Continua a preoccupare la nuova ondata di contagi in Serbia. Nelle ultime 24 ore si sono registrati 9 decessi e 389 nuovi casi, più di 20mila dall’inizio dell’emergenza sanitaria. Il picco di contagi ha costretto le autorità serbe a disporre ulteriori misure restrittive in tutto il Paese, tra cui l’obbligo anche per i bambini di indossare la mascherina e il divieto di assembramento di più di dieci persone in luoghi pubblici e all’aperto, inizialmente previsto solo a Belgrado.

Per l’epidemiologo Predrag Kon dell’unità di crisi del governo che gestisce l’emergenza sanitaria, le misure prese hanno già avuto l’effetto di rallentare la diffusione del virus. Migliora l’andamento epidemiologico a Novi Pazar, una delle città più colpite dall’emergenza sanitaria, e a Sabac.
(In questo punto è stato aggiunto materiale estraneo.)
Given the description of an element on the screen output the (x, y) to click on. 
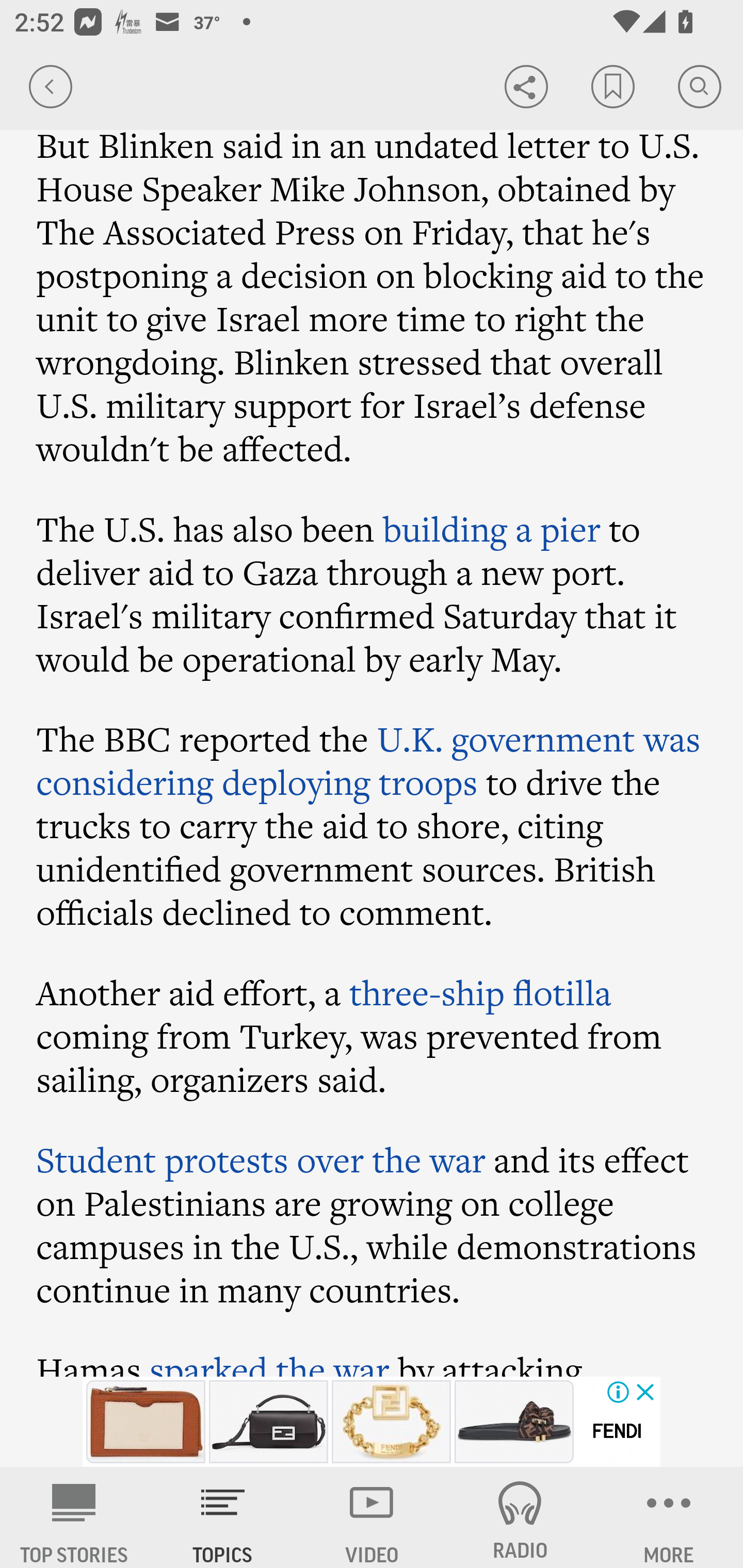
building a pier (490, 528)
U.K. government was considering deploying troops (369, 760)
three-ship flotilla (480, 992)
Student protests over the war (260, 1159)
fendi-feel-brown-satin-slides-8x8142ae7sf0r7v (513, 1420)
AP News TOP STORIES (74, 1517)
TOPICS (222, 1517)
VIDEO (371, 1517)
RADIO (519, 1517)
MORE (668, 1517)
Given the description of an element on the screen output the (x, y) to click on. 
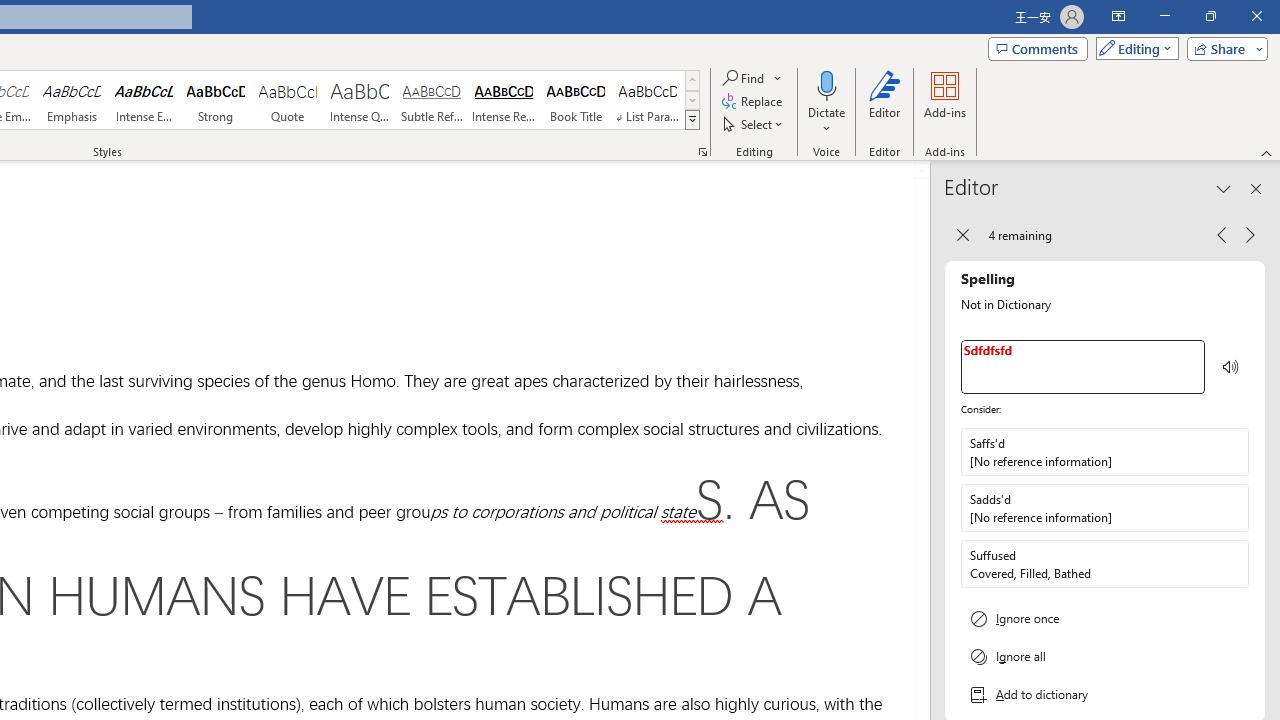
Intense Emphasis (143, 100)
Close pane (1256, 188)
Row up (692, 79)
Emphasis (71, 100)
Restore Down (1210, 16)
Find (753, 78)
Quote (287, 100)
Ribbon Display Options (1118, 16)
Previous Issue, 4 remaining (1221, 234)
Styles... (702, 151)
Intense Reference (504, 100)
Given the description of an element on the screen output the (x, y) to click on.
Critica invece la situazione a Belgrado che Kon ha definito una «bomba potenziale».

Qui, ha spiegato l’epidemiologo in un’intervista all’emittente Rts, «il coronavirus ha rotto gli argini», contagiando un gran numero di persone. Secondo Kon nei giorni scorsi a Belgrado si sono registrate più di 13mila persone con sintomi di infezioni respiratorie. Delle quasi tremila persone sottoposte a controlli, circa un terzo è risultato positivo. La presenza del virus inoltre è stata poi rilevata in cinque scuole materne della capitale.

«Sintomi più gravi e pazienti più giovani. La seconda ondata è senza dubbio peggiore della prima». Questo è il bilancio della situazione a Belgrado di una dottoressa del centro clinico ortopedico di Banjica, convertito in larga parte in ospedale covid. Raggiunta dal manifesto, accetta di parlare in condizione di anonimato: «Negli ospedali della capitale si fatica a trovare posti letto liberi. I casi sospetti di covid si sono riversati qui da ogni angolo della Serbia, in particolare da Novi Pazar.
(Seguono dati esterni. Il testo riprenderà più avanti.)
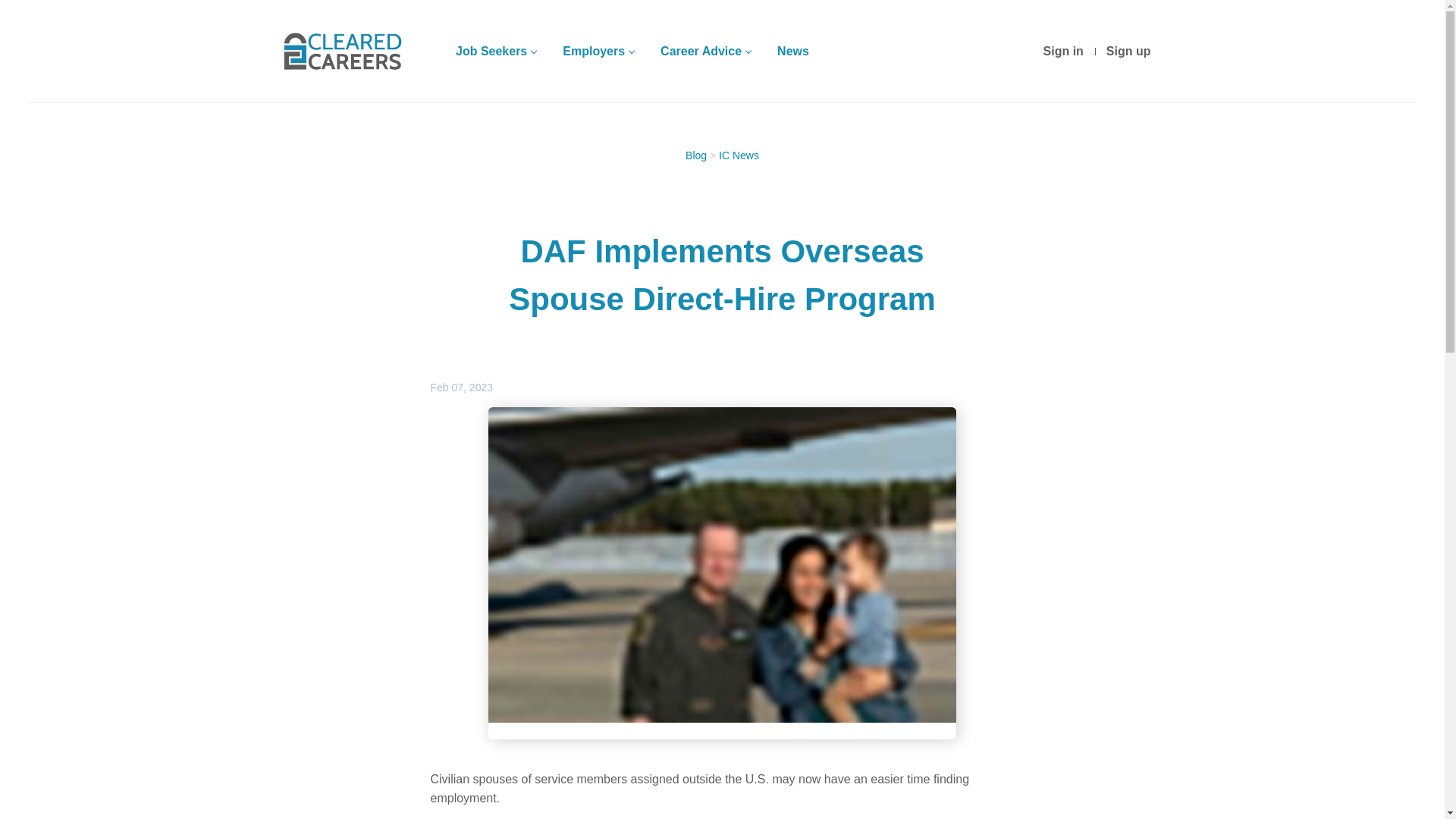
Job Seekers (495, 51)
Sign up (1128, 51)
Sign in (1063, 51)
Career Advice (706, 51)
Employers (597, 51)
Blog (695, 155)
IC News (738, 155)
News (793, 51)
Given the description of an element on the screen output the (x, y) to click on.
Poi i contagi sono esplosi anche a Belgrado e si è venuto a creare una sorta di tappo: ora i pazienti con sintomi lievi vengono trasferiti verso altri ospedali in provincia, qui restano i casi più gravi».

Rispetto alla prima ondata il personale sanitario è meglio attrezzato, non mancano i dispositivi di protezione, ma l’aumento esponenziale dei contagi ha creato una forte pressione sul sistema sanitario che secondo la dottoressa sarebbe prossimo al collasso: «Siamo arrivati a un punto in cui siamo costretti a utilizzare l’ossigeno solo se strettamente necessario. I pazienti ricoverati poi vengono invitati a lasciare l’ospedale appena si sentono meglio, anche se sono ancora positivi.

E poi manca il personale: qui ci sono solo 30 dottori per 300 pazienti, un numero troppo basso per fronteggiare una simile emergenza».

L’ondata di contagi si è abbattuta in Serbia a ridosso delle elezioni parlamentari dello scorso 21 giugno. Di fronte all’aumento dei casi il presidente serbo Vucic aveva proposto prima la chiusura dei campus universitari, poi la reintroduzione del coprifuoco a Belgrado.

Due annunci che hanno scatenato le proteste dei cittadini che sono scesi in piazza per chiedere le dimissioni del presidente. Le autorità – è l’accusa, suffragata da un’inchiesta del portale d’informazione Birn – hanno nascosto i dati reali del contagio per andare al voto. Vucic però ha accusato a sua volta i manifestanti di aver aggravato la situazione.

«Queste proteste ci sono costate, ha dichiarato il presidente in un’intervista all’emittente filogovernativa Tv Pink. Ci sono costate il prezzo più alto possibile. Ci costano la vita di cittadini e medici. L’irresponsabilità di qualcuno è andata così lontano da disinteressarsi davvero dei cittadini e degli operatori sanitari. Stiamo parlando di chi non ha nemmeno costruito un ospedale in 30 anni». Parole destinate a far discutere.